Basically, I propose to use the glicko2 system, which is exactly the same as the one implemented in the Shoddy ladder, with a few modifications. Assuming that R is the mean rating, RD is the rating deviation and v is the volatility of a player, the changes I suggest are the following:
  1. The Rating displayed to the player is just round(R), not R - 4*RD as is used on Shoddy.
  2. The Rating of a player is not always shown, however. It is only shown if RD<100, otherwise the Rating of the player is provisional. This way, a new player would need to play between 20 and 25 games for his or her rating to become visible. This should hopefully deter players from creating multiple accounts.
  3. RD cannot drop below the threshold value of 60. If the RD of a player becomes less than 60, it becomes equal to 60. This allows for the rating of a frequently-competing player to continue to change at a nice pace instead of very slowly, which should help players keep playing with their current account.
  4. RD cannot go above the threshold value of 350. If it becomes greater than 350, it becomes 350. This is a very minor change, done to make a player's rating deviation be at least that of a beginning player even if the player stops playing completely.
  5. If a player does not battle in a particular day, phi (which is equal to RD / 173.7178) becomes equal to sqrt((phi^2) + 4*(v^2)) instead of sqrt((phi^2) + (v^2)) as is currently implemented (and then the new RD becomes the new phi * 173.7178). This change makes a frequently-competing player's rating go provisional after about 14 consecutive days of inacitivity, which should deter players from occupying the top of the ladder for a long time without playing. It also has the effect of making a player's rating become as uncertain as that of a beginning player after about 9 months of inactivity (which means that if you don't play for 9 straight months, the ladder would consider you a noob even if you were #1 before stopping playing.)
I'd like to have some comments from players that participate on the ladder to see if the above points address what they believe are shortcomings of the Shoddy ladder, and points for further improvement.
 

Ancien Régime

washed gay RSE player
is a Top Team Rater Alumnusis a Battle Simulator Moderator Alumnus
Obviously we talked about it on #insidescoop, but I agree 100% with these changes. I hated having to make new nicks and alts because my progress on the ladder was basically halted after a certain amount of time. I feel that a rating system that rewards (or at least doesn't punish consistency) is the best way to go.
 

Great Sage

Banned deucer.
I also agree with all of these changes. The only part I have a slight objection to is the bolded part of number 5; 10 days is a bit short, IMO.
 

X-Act

np: Biffy Clyro - Shock Shock
is a Site Content Manager Alumnusis a Programmer Alumnusis a Smogon Discord Contributor Alumnusis a Top Researcher Alumnusis a Top CAP Contributor Alumnusis a Top Tiering Contributor Alumnusis a Top Contributor Alumnusis a Smogon Media Contributor Alumnusis an Administrator Alumnus
Okay, I'll make it 14 days. It's a pretty simple fix; I just need to replace the '6' in the formula with '4'. :) As a result, the time taken to return to an RD of 350 is now 9 months, not 6 months.

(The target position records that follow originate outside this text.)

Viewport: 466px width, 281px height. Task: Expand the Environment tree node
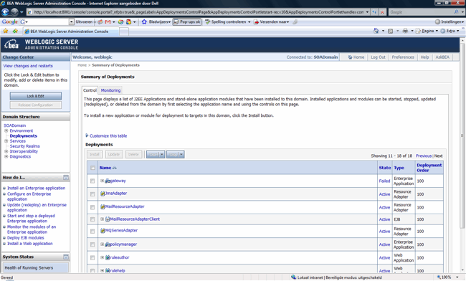point(6,130)
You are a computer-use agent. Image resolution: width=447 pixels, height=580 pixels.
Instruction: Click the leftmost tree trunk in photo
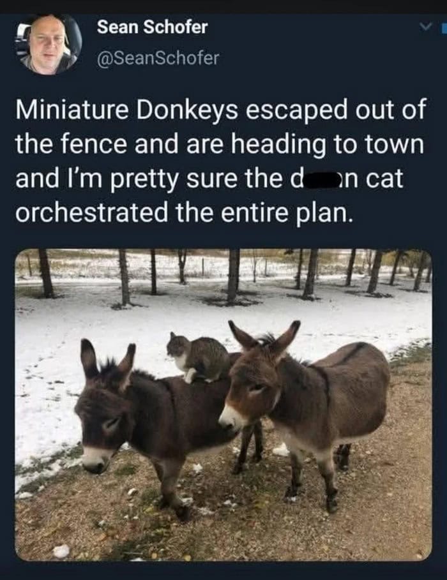(x=45, y=274)
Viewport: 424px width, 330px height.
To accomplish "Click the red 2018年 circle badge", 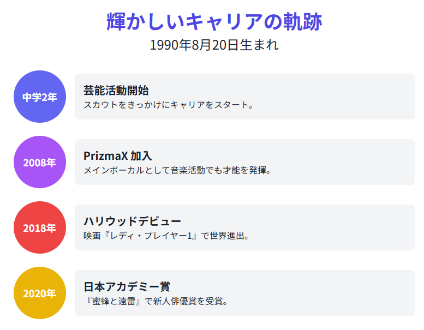I will click(40, 227).

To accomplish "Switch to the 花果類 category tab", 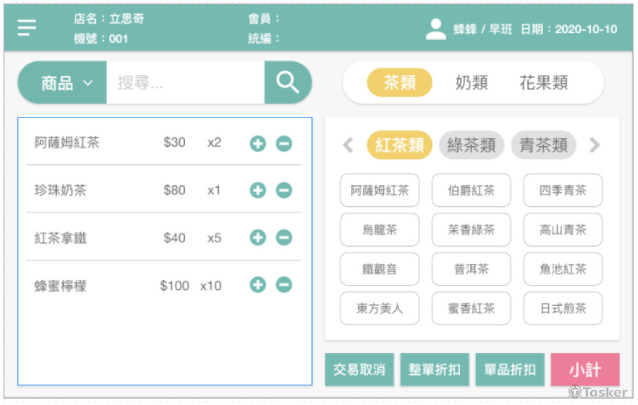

Just wanted to ask something. The Shoddy page says that the ladder system tries to match you with a player having conservative rating estimate (CRE) close to yours. The CRE is the infamous R - 4 x RD used by Colin to represent a rating. Since we're going to just use R to represent a player's rating, that part of the program should be fixed to make the ladder system search for the Rating R that's close to yours, not the CRE.
 

Aeolus

Bag
is a Top Tutor Alumnusis a Tournament Director Alumnusis a Site Content Manager Alumnusis a Battle Simulator Admin Alumnusis a Smogon Discord Contributor Alumnusis a Top Tiering Contributor Alumnusis a Top Contributor Alumnusis an Administrator Alumnusis a Top Dedicated Tournament Host Alumnus
looks great to me. Another thing I like about this is that comparing ratings on our server to player ratings on Official Server will not possible.
 
sweet. this might get me laddering again. i hated it when my rating on shoddy got to like 1600 and never increased which made me quit shoddying :(
 

obi

formerly david stone
is a Site Content Manager Alumnusis a Programmer Alumnusis a Senior Staff Member Alumnusis a Smogon Discord Contributor Alumnusis a Researcher Alumnusis a Top Contributor Alumnusis a Battle Simulator Moderator Alumnus
Unfortunately, I am unaware of just how much someone would have to play to get their RD below 100, so it's possible that rule means this first part isn't an issue.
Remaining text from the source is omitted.